Zero Thermal Expansion Behavior in High‐Entropy Anti‐Perovskite Mn₃Fe_0.2Co_0.2Ni_0.2Mn_0.2Cu_0.2N

Abstract

Abstract The exploration of the non‐collinear antiferromagnetic (AFM) phase holds promise for the discovery of zero thermal expansion (ZTE) materials, which is of great significance to resist the temperature effect in aerospace and precision engineering fields. Currently, there is still a lack of effective approaches to regulate this special AFM phase. In this work, a non‐collinear AFM phase has been obtained in the anti‐perovskite compound Mn 3 Fe 0.2 Co 0.2 Ni 0.2 Mn 0.2 Cu 0.2 N proposed by high‐entropy engineering.

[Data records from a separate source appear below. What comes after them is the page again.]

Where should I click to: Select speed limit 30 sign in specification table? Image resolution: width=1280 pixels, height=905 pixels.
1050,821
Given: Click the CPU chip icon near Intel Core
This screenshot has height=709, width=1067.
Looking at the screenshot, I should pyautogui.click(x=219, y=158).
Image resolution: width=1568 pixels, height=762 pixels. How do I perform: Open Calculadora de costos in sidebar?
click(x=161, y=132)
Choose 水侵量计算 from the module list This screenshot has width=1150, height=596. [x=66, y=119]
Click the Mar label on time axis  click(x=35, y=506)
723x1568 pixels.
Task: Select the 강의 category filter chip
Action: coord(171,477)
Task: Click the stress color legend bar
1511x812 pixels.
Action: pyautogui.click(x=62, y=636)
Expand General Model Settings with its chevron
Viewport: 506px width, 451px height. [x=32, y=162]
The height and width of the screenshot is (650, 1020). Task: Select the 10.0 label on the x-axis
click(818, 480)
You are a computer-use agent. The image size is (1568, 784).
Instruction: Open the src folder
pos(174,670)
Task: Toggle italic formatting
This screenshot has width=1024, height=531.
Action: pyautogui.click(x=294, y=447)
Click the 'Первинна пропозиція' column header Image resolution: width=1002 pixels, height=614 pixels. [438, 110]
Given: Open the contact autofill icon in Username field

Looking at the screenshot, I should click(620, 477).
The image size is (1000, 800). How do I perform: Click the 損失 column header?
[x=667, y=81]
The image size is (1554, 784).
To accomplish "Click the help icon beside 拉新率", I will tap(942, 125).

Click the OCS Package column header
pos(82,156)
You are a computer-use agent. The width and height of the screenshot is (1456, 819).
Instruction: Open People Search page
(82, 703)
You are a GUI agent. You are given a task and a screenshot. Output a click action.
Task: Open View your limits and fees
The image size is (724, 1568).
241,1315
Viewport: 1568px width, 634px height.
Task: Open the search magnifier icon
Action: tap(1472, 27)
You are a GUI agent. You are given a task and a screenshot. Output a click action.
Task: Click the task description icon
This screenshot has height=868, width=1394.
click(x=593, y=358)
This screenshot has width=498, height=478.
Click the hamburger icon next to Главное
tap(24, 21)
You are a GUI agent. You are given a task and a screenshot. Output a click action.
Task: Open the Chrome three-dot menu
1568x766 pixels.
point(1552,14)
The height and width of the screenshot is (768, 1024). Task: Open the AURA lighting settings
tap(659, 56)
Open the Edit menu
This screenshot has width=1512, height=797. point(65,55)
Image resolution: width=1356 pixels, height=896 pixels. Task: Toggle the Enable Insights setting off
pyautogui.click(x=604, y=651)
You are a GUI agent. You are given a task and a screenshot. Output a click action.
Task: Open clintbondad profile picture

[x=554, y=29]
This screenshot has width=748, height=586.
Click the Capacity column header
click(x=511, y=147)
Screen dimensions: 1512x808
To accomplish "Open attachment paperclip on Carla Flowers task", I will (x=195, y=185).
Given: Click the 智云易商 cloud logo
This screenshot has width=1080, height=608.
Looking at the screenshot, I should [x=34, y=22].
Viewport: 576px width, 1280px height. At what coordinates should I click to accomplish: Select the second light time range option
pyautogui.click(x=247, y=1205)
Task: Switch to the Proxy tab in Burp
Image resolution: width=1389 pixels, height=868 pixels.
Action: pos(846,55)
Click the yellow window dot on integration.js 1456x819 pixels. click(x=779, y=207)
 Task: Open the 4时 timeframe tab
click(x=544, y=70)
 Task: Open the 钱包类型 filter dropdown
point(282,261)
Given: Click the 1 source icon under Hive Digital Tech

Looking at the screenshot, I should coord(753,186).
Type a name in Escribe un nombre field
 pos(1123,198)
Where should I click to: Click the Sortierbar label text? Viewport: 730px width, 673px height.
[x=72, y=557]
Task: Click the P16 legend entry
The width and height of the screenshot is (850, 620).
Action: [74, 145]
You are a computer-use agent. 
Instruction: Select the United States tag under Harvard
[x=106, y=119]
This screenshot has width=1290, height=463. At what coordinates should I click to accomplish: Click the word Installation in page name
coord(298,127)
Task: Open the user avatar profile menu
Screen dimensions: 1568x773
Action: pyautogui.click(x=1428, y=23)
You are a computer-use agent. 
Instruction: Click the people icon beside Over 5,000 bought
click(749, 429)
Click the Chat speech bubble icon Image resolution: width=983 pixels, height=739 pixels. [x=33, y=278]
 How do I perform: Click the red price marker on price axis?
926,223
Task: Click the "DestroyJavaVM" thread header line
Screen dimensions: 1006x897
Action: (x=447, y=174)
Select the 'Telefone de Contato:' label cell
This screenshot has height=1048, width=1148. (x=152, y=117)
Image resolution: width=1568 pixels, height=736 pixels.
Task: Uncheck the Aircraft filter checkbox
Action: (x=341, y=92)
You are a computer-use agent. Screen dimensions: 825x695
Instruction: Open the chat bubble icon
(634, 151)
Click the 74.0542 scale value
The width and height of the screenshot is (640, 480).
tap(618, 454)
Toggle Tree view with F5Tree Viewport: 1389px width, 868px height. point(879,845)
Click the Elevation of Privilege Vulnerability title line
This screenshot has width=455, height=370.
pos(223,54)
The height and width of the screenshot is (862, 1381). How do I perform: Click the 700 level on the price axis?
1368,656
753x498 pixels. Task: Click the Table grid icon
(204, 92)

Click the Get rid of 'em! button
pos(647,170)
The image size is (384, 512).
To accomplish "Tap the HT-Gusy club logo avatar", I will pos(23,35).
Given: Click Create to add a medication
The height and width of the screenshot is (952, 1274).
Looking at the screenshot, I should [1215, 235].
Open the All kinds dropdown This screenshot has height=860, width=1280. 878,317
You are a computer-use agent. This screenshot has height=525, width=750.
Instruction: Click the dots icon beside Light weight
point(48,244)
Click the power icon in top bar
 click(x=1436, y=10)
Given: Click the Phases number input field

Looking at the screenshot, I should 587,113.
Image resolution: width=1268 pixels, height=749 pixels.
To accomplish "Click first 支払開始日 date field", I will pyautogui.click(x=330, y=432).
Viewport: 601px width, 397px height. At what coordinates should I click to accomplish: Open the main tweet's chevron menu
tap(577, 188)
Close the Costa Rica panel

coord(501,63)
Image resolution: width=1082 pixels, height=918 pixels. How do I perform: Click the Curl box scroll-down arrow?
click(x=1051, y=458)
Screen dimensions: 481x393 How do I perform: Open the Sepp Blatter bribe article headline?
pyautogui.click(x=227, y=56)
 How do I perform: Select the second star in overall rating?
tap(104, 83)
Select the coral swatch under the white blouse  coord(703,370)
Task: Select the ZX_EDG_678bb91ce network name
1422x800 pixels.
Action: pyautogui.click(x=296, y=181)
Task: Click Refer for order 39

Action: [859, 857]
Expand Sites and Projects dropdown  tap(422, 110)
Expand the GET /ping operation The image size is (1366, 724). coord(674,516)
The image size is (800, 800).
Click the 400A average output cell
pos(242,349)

Utilizing neutron powder diffraction (NPD) analysis, the magnetic structure is resolved to be a triangular AFM phase with a k = [0, 0, 0] and a ferromagnetic (FM) component located at the corner of the cubic structure, which belongs to the R ‐3 space group. Particularly, it presents ZTE behavior in a wide temperature range from 10 to 180 K. In‐situ NPD analysis reveals that the negative thermal expansion attributed to magnetic evolution almost offsets the normal positive thermal expansion quantified by the Debye formula. Further first principles calculations reveal that the specific AFM phase derives from the AFM‐type nearest neighboring magnetic exchange interactions and the easy‐axis‐type magnetic anisotropy. This demonstration offers an efficient strategy for designing magnetic structures and achieving ZTE over a wide temperature range.